**Given data:**
----------

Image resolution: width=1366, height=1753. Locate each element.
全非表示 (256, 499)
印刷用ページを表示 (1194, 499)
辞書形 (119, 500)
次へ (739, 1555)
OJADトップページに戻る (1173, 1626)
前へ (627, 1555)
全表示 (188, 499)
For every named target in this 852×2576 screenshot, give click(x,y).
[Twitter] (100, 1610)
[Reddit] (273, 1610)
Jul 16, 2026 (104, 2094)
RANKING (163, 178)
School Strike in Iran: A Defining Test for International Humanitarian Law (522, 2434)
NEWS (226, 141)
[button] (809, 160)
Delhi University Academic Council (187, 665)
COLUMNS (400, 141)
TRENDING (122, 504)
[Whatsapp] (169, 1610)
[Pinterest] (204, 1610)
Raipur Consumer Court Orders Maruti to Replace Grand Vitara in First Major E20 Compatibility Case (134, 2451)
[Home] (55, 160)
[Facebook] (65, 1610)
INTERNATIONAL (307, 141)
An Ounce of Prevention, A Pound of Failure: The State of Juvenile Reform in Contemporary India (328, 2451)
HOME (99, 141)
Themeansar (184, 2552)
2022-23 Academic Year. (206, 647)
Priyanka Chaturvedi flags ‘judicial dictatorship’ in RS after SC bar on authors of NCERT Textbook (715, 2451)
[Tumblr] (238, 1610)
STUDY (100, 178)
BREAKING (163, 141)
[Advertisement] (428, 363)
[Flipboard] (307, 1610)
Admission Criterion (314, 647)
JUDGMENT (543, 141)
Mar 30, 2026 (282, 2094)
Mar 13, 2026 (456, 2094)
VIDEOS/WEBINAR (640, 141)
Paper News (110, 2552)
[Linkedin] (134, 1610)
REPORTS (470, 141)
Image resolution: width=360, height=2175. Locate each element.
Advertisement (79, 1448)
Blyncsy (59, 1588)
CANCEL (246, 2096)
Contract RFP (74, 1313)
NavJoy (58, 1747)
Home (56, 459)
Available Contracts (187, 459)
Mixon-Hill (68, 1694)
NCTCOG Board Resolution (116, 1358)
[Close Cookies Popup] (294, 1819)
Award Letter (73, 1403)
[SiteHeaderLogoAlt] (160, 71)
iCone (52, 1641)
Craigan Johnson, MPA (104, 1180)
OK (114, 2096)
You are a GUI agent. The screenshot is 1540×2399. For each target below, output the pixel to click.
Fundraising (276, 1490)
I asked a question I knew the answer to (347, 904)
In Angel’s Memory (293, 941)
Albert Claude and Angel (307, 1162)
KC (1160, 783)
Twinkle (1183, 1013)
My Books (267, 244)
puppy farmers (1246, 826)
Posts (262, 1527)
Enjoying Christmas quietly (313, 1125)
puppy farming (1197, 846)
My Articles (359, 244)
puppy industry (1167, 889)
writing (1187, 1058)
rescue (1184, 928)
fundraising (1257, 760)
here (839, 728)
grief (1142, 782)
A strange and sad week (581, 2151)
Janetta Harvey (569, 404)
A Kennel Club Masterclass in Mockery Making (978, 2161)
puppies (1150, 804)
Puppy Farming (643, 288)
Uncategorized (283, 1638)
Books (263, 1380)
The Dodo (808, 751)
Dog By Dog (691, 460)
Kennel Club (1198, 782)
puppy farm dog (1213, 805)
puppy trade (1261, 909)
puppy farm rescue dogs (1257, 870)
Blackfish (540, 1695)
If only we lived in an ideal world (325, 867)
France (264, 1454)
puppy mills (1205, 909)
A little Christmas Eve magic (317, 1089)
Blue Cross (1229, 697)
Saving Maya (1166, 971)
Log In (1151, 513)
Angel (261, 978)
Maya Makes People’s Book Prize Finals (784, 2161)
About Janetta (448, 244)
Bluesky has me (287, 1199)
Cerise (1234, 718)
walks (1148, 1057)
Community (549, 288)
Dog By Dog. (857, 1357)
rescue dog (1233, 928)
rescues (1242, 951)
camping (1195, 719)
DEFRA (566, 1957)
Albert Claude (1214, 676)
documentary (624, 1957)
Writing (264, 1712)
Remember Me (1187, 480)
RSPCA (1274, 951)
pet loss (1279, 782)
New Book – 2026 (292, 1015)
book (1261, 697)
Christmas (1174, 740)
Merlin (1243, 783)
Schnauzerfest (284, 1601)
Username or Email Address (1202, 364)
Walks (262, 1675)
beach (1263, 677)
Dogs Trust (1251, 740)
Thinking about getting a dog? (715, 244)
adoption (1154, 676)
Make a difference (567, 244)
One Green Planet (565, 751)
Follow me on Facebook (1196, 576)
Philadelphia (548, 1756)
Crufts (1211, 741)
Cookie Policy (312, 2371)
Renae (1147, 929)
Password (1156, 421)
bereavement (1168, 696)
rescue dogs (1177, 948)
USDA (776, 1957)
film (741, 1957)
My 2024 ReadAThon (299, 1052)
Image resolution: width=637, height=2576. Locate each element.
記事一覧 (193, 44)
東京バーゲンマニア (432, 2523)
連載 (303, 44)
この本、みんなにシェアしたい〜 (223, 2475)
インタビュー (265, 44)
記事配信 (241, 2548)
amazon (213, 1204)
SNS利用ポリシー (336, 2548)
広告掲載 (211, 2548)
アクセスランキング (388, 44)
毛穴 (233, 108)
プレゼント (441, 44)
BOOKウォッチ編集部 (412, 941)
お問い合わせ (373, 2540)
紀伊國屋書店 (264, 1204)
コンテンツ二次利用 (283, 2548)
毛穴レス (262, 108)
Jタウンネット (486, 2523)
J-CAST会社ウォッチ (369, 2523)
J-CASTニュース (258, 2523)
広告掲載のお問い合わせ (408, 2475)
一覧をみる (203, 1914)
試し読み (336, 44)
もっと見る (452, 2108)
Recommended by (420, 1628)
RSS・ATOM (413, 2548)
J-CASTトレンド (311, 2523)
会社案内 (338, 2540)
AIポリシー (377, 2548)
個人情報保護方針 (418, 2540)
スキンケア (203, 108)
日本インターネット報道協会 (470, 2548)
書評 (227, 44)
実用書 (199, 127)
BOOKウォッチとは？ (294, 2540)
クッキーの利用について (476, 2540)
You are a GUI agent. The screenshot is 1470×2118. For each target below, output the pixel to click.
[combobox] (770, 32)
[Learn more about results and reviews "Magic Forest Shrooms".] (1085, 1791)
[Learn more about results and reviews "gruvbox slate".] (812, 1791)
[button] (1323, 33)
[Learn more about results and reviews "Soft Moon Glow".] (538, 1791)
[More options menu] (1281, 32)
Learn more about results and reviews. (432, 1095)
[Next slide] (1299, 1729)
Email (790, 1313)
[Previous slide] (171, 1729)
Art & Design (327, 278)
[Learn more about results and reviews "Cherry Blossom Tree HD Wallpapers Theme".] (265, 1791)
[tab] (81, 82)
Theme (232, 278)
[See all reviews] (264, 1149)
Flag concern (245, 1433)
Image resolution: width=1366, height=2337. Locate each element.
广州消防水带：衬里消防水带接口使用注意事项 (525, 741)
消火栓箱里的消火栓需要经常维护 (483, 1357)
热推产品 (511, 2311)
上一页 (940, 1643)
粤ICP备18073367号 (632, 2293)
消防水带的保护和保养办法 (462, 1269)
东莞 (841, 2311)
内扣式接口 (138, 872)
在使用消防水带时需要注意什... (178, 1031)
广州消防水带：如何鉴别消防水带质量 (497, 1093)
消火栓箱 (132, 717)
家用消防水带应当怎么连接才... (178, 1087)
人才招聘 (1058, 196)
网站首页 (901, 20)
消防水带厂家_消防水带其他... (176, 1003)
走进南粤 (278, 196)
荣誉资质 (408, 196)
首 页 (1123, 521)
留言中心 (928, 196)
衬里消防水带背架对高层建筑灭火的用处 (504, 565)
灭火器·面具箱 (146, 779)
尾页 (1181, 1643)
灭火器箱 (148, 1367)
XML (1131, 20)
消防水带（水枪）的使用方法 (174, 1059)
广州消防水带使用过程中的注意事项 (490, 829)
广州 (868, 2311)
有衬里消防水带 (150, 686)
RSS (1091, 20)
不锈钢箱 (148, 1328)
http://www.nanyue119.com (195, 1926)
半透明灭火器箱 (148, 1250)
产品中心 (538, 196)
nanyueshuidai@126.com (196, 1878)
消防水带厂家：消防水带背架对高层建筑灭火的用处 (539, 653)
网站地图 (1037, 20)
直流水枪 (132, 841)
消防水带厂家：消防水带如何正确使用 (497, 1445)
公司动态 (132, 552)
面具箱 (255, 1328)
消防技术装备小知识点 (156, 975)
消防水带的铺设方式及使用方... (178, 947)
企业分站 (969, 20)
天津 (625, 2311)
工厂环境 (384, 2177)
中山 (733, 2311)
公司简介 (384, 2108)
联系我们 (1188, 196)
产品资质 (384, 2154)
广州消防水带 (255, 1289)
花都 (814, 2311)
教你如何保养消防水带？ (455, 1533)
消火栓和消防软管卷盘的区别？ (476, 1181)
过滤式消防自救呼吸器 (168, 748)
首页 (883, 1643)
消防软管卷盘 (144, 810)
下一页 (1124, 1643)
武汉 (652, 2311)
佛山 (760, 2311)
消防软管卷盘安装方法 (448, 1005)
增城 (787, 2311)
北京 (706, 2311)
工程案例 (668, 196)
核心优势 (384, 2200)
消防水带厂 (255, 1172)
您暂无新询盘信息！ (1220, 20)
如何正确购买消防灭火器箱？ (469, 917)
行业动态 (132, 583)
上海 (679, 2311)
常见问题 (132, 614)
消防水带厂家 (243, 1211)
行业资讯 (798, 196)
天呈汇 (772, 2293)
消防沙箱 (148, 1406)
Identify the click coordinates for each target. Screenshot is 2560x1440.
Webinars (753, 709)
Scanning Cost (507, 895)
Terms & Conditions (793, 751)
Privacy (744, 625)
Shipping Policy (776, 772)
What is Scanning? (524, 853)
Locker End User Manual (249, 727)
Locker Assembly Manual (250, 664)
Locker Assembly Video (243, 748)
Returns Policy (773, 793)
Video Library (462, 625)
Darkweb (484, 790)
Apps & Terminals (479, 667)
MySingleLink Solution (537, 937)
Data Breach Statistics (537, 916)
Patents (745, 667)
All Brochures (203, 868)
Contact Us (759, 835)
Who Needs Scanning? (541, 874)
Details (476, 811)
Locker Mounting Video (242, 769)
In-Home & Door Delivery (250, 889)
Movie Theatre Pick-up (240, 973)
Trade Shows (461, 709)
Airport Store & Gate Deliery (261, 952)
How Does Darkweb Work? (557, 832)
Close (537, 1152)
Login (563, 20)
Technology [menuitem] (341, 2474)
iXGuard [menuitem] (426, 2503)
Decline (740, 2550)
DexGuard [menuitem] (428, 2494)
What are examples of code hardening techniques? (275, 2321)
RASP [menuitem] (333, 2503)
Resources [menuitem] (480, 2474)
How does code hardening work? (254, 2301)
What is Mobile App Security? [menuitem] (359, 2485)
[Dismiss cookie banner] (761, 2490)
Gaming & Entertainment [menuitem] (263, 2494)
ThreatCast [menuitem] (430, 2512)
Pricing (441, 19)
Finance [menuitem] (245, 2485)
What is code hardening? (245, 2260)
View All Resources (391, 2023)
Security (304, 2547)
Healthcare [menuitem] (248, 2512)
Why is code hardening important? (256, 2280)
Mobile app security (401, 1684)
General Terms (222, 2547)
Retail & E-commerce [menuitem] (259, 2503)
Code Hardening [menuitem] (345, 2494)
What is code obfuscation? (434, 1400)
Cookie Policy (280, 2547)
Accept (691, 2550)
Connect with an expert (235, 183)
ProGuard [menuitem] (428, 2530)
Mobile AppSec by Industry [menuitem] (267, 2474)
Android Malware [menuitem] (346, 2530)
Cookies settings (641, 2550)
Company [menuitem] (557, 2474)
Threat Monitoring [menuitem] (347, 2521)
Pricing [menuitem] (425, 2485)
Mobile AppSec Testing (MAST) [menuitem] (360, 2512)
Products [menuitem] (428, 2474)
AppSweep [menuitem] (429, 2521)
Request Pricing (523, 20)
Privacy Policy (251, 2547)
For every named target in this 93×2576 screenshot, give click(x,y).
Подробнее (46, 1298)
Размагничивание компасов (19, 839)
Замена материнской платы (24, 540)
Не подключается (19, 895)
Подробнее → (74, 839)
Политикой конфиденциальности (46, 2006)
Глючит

----------

Starting with the line that holds "Accept (691, 2550)" and ending with the line that holds "Products [menuitem] (428, 2474)", retype every line in the data above exactly, and nothing else.

**Reply to the exercise:**
Accept (691, 2550)
Connect with an expert (235, 183)
ProGuard [menuitem] (428, 2530)
Mobile AppSec by Industry [menuitem] (267, 2474)
Android Malware [menuitem] (346, 2530)
Cookies settings (641, 2550)
Company [menuitem] (557, 2474)
Threat Monitoring [menuitem] (347, 2521)
Pricing [menuitem] (425, 2485)
Mobile AppSec Testing (MAST) [menuitem] (360, 2512)
Products [menuitem] (428, 2474)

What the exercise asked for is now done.